2023年の5月に5類感染症扱いとなったことで、2020年初からのいわゆる「コロナ禍」も一区切りを迎えたといえます。世界は「パンデミック」を経験し、株式市場も「コロナ・ショック」という暴落を経験しました。このような異常事態において、株式投資家はどのような売買をするのがベストだったでしょうか? 今後似たような事態が起きた際の参考にするため、このタイミングで分析してみましょう。
コロナ禍の株式投資を振り返る…「異常事態の相場」ではどのような売買がベストか?【株式投資のプロによる具体的な回答】 (※写真はイメージです/PIXTA)

各局面と日経平均株価の動向

それではまず、コロナ禍の始まりからの出来事と、そのあいだの日経平均株価の推移を見ていきましょう。

 

出来事

2019年12月:中国の武漢市で新型コロナウイルス1例目の感染者が報告される
2020年1月:日本国内で1例目の感染者が報告される
2020年4月:1回目の「緊急事態宣言」
2020年7月:「Go To トラベル」スタート、2021年1月までにすべてが中断・終了
2021年4月:1回目の「まん延防止等重点措置」
2021年9月:最後の「緊急事態宣言」終了
2022年3月:最後の「まん延防止等重点措置」終了
2023年3月:推奨されていたマスク着用が任意となる
2023年5月:2類から5類感染症に移行

 

日経平均株価推移

2019年12月30日:2万3,656.02円
2020年1月31日:2万3,205.18円
2020年3月17日:1万6,552.83円
2020年6月5日:2万2,863.73円
2021年2月19日:3万17.92円
2022年12月30日:2万6,094.50円
2023年3月31日:2万8,041.48円
2023年6月16日:3万3,706.08円

 

2019年末の時点で世界初の感染者が報告され、2020年の1月には国内での感染者も報告されています。

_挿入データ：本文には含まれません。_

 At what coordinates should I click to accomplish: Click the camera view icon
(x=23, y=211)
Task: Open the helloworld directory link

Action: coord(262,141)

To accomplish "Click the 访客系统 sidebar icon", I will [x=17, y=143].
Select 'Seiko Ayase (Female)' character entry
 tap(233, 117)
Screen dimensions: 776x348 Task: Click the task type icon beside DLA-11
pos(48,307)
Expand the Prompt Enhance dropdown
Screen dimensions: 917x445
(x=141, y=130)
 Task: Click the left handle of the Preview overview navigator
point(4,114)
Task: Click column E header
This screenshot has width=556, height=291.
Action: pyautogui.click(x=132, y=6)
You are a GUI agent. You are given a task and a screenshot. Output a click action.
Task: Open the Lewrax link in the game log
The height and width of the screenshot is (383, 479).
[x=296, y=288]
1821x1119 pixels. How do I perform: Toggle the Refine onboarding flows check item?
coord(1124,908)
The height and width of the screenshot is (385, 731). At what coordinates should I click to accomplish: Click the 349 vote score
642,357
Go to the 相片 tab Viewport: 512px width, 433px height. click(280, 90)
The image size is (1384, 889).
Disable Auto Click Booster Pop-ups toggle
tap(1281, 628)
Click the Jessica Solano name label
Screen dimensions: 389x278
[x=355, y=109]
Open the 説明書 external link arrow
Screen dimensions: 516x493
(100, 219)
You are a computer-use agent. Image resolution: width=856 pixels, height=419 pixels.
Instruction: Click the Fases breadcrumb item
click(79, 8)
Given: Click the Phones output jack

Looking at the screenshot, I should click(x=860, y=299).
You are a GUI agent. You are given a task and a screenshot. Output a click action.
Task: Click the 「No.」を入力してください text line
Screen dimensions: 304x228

しかし、それでも1月末時点での株価は、それまでとそう変わってはいませんでした。

 

ところが、そこから感染が拡大し、一気に株価は下落。3月17日には1万6,552.83円まで下がります。これは1月末から比べると30%近い下落でした。

 

しかし、その後の株価は急回復。6月にはほぼもとの水準に戻ったうえ、2021年2月には3万円を超えるまでになりました。そして2021年から2022年にかけては結局、株価は横ばいからやや下落という動きを見せていました。

 

その後、コロナ禍の終息ムードが漂ってきた2023年春ごろから再び株価は上昇基調に。再度3万円を超えると、6日16日には3万3,706.08円となっています。

コロナの影響で株価が動いたと思われる「唯一の時期」

コロナ禍のあいだ、感染拡大防止と経済停滞防止のために様々な政策が実行されましたが、感染者は結局、増える時期と減る時期を繰り返してきました。

 

そして株価も、基本的には上下を繰り返していました。ちなみにそれは、コロナ感染者数の増減とは関係のなさそうな動きを見せていました。コロナ禍でないときと変わらなかった、といえそうです。

 

ただし、明らかにコロナの影響で株価が動いたと思われる時期があります。それは感染拡大初期の暴落の時期です。当時は、未知のウイルスへの恐怖、ライフスタイルの変化による経済悪化への不安、生産ラインの停滞による供給不足への不安などがあり、「この先どうなってしまうのか」という雰囲気が漂っていました。ですから、株も売られて当然だったのかもしれません。株式市場はパニックに陥っていたのです。

 

個別株を考えれば確かに、人々のライフスタイルが変わってしまい、その後何年も業績不振が続き株価ももとに戻らない会社があったでしょう。しかしそうでない会社の場合、この時期はまさに「パニック」によって株価が過剰に下落していたのではないでしょうか。そして、この時期こそが唯一、コロナによって株式市場全体が影響を受けた時期だといえそうです。

 

なお、そんなパニックが一段落して収まったのか、政府の財政出動や金融緩和が効いたのかはわかりませんが、そのあと株価は急回復します。